In particolare, nella tradizione cattolica, la maternità è vista come vocazione primaria della donna. Questo ha portato a una teologia che esalta la figura della madre, ma che al tempo stesso limita l’accesso delle donne a ruoli di autorità. Come ha osservato Papa Francesco, “una Chiesa senza le donne è come il Collegio Apostolico senza Maria. Il ruolo della donna nella Chiesa non è soltanto la maternità, la mamma di famiglia, ma è più forte: è proprio l’icona della Vergine, della Madonna; quella che aiuta a crescere la Chiesa”, ma la dottrina ufficiale continua a escludere le donne dal sacerdozio.

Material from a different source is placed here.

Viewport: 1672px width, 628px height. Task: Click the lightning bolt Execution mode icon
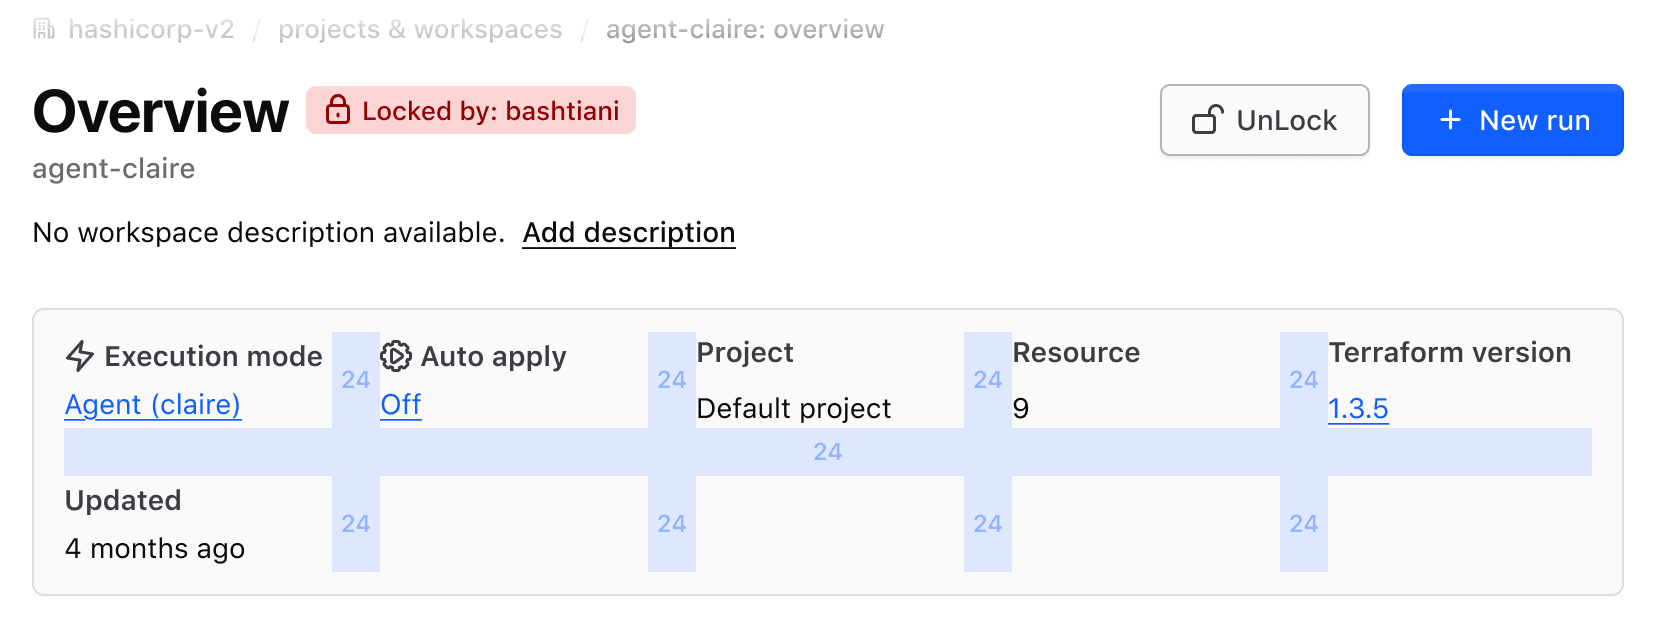click(x=80, y=356)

Anche nell’Islam e nell’Ebraismo, la maternità è spesso considerata il fulcro dell’identità femminile. In molte comunità, le donne sono viste come custodi della tradizione e della famiglia, ma non come leader religiose. Questo legame tra maternità e subordinazione spirituale è stato criticato da molte studiose, che lo vedono come un ostacolo all’uguaglianza.
Secondo l’antropologa Anna Fedele, in molti paesi cattolici del Sud Europa, numerose donne si stanno allontanando dalla religione istituzionale per abbracciare forme di spiritualità più fluide, spesso legate alla “spiritualità della Dea” o alla maternità olistica. Questo passaggio nasce proprio da un’insoddisfazione verso le restrizioni imposte dal genere all’interno delle religioni tradizionali.
Una questione che va oltre il Tibet
La domanda “Il prossimo Dalai Lama sarà una donna?” non è solo simbolica. È una finestra aperta su un mondo in trasformazione, dove spiritualità, politica e cultura si intrecciano. È una questione che riguarda il futuro del Tibet, la libertà religiosa, l’autodeterminazione dei popoli e il riconoscimento del valore delle donne in ambito spirituale.
Forse, allora, la vera domanda non è se il prossimo Dalai Lama sarà una donna, ma se il mondo sarebbe pronto ad accoglierla.